I had, also, ceased querying entirely. I love my novel, but figured it wasn’t its time. I set it aside in the summer and decided to focus all of my creative efforts on writing another one, maybe one that wasn’t so niche, one that didn’t straddle two genres. An unraveled art heist that is neither a straight mystery (we know whodunnit from the first page) or straight literary fiction is a hard sell, I was told over and over again.

So I started writing another novel. And then I abandoned that novel for another one. I was convinced the best course of action would be to write a second novel more firmly planted in a salable genre, go through the querying process all over again, and hope to sell not only the second novel but the first novel in a two-book deal with a publisher. (The universe, it should now be apparent, had other plans.)
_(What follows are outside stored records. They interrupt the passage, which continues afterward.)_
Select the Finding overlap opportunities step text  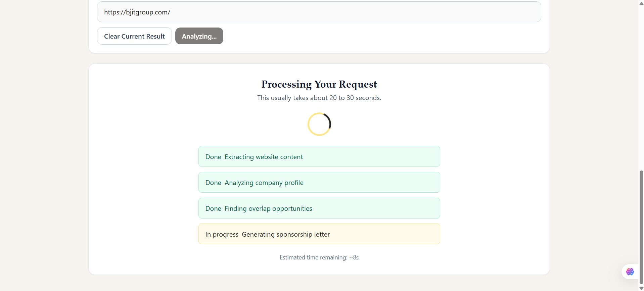click(268, 208)
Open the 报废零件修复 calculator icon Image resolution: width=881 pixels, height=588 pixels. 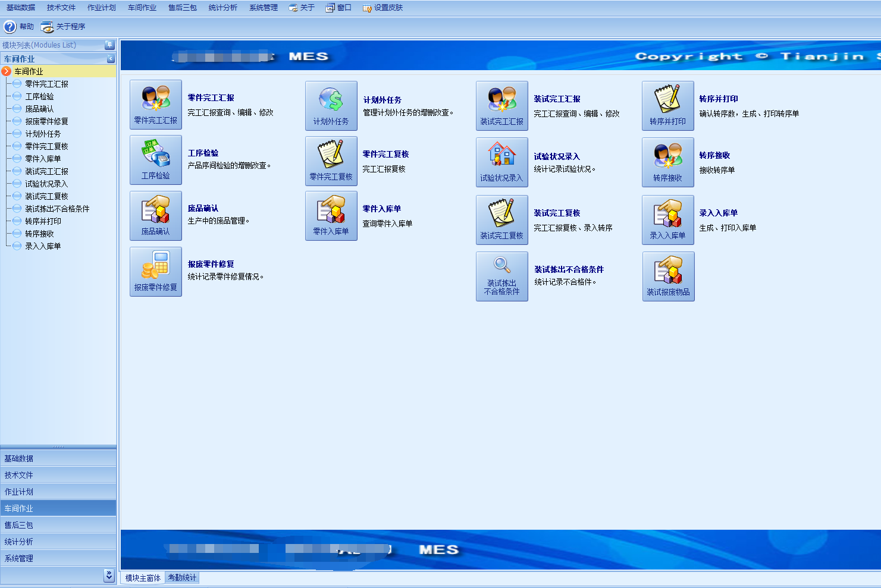point(156,272)
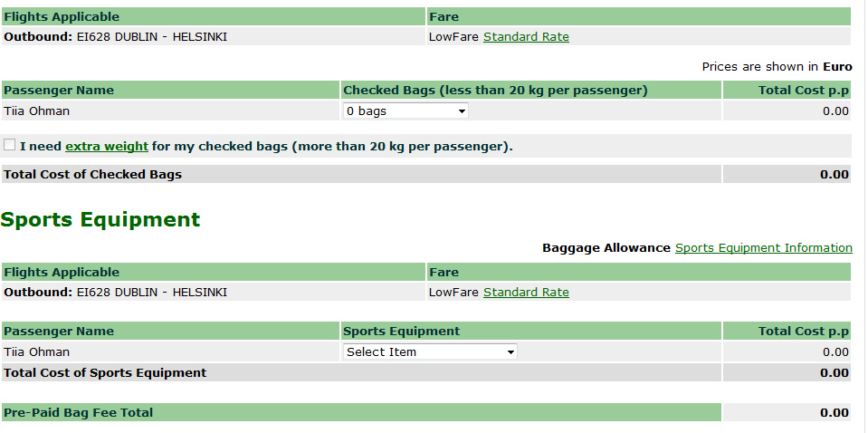
Task: Click the Pre-Paid Bag Fee Total label
Action: pos(79,413)
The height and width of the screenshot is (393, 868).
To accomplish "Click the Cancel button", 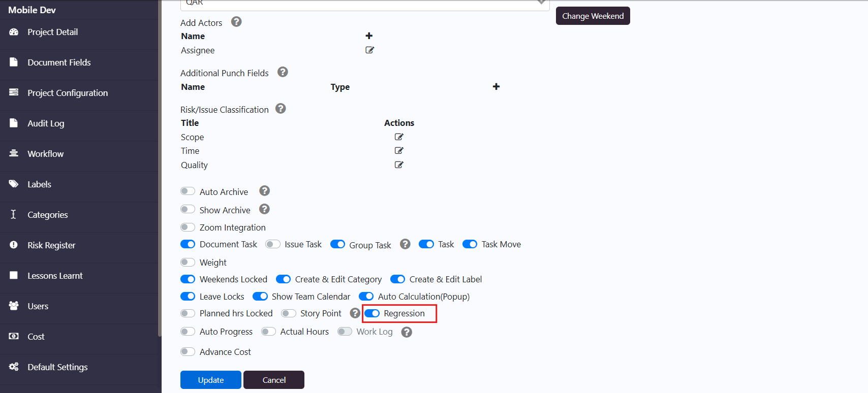I will [x=274, y=380].
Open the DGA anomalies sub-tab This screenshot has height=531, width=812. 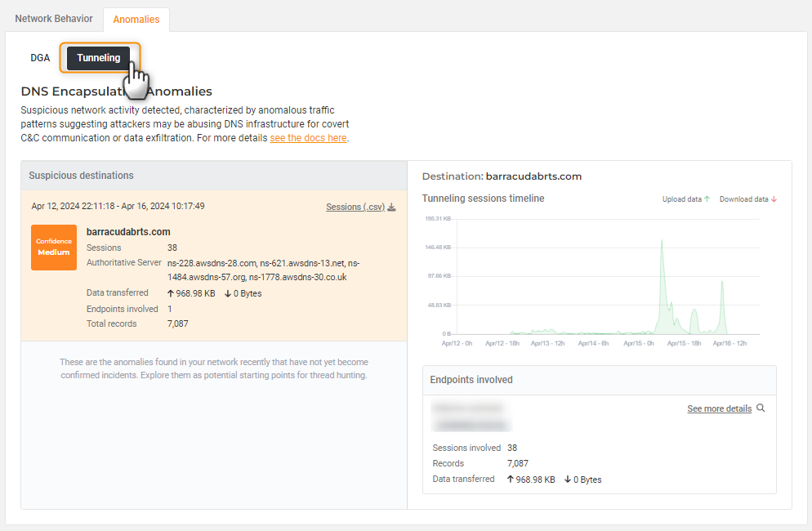point(40,58)

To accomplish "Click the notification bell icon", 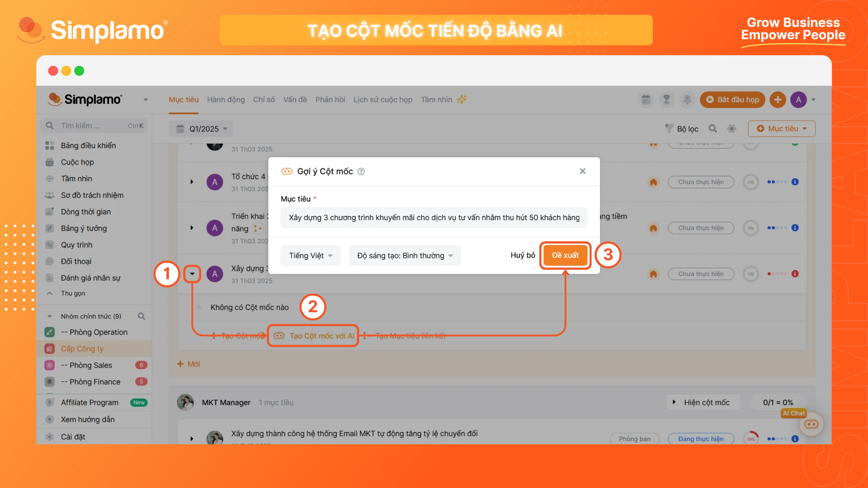I will [x=687, y=100].
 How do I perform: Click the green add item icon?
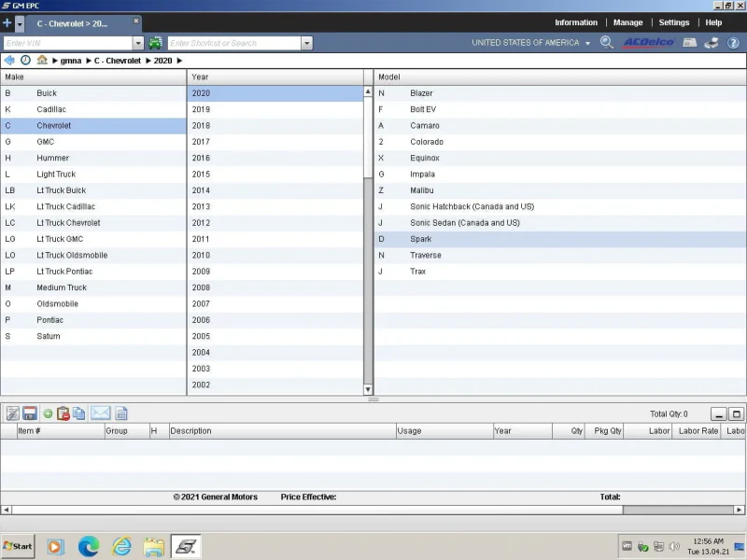48,413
On the second Friday in January 2020, I received an email from that agent that said: “I finally had the chance to read VANISHED in full, and I’m thrilled to tell you that I loved it.” (!!!!!!!!)

I screamed and Tom Cruise’d myself onto my couch, which wasn’t medically advisable given that just that afternoon I’d been diagnosed with Benign Paroxysmal Positional Vertigo. To say it was a day of ups and downs isn’t entirely accurate; it was a day of listing to one side and then being shot into space with glee. I was dizzy in more ways than one.

We set up a time to talk the following Tuesday. This, of course, is “The Call” querying authors hope to land, the endgame step that leads to an offer of representation, but which I refused to allow myself to believe was actually happening. Maybe it was another revise and resubmit! Maybe I would get hit by a bus before Tuesday and die immediately and never actually get to have The Call! My brain can’t let me have nice things!

At the appointed time, I made myself a cup of tea, sat on my bed, and tried very hard not to pass out. She called, we spoke, she raved about my novel, said she wanted to represent me, the bed opened up beneath me and I fell into my grave. She loved it! She *got* it! She was surprised and satisfied by the main plot twist. She had a few minor suggestions on two or three plot points, all of which made sense to me and I agreed with. I asked her questions I’d googled in advance, like: What is your submission strategy? What happens if you don’t like my next book? And then, because we were getting along so well and the conversation had never felt like a formal interview, I asked her what books she was reading for fun, and it turns out we’d both recently read and loved “Fleishman is in Trouble.” If writing a whole novel is only half the battle, then finding an agent who believes in it enough to sell it to publishers is only the next quarter; the remaining quarter is finding an agent you get along well enough with to maintain a (hopefully!) long and fruitful working relationship.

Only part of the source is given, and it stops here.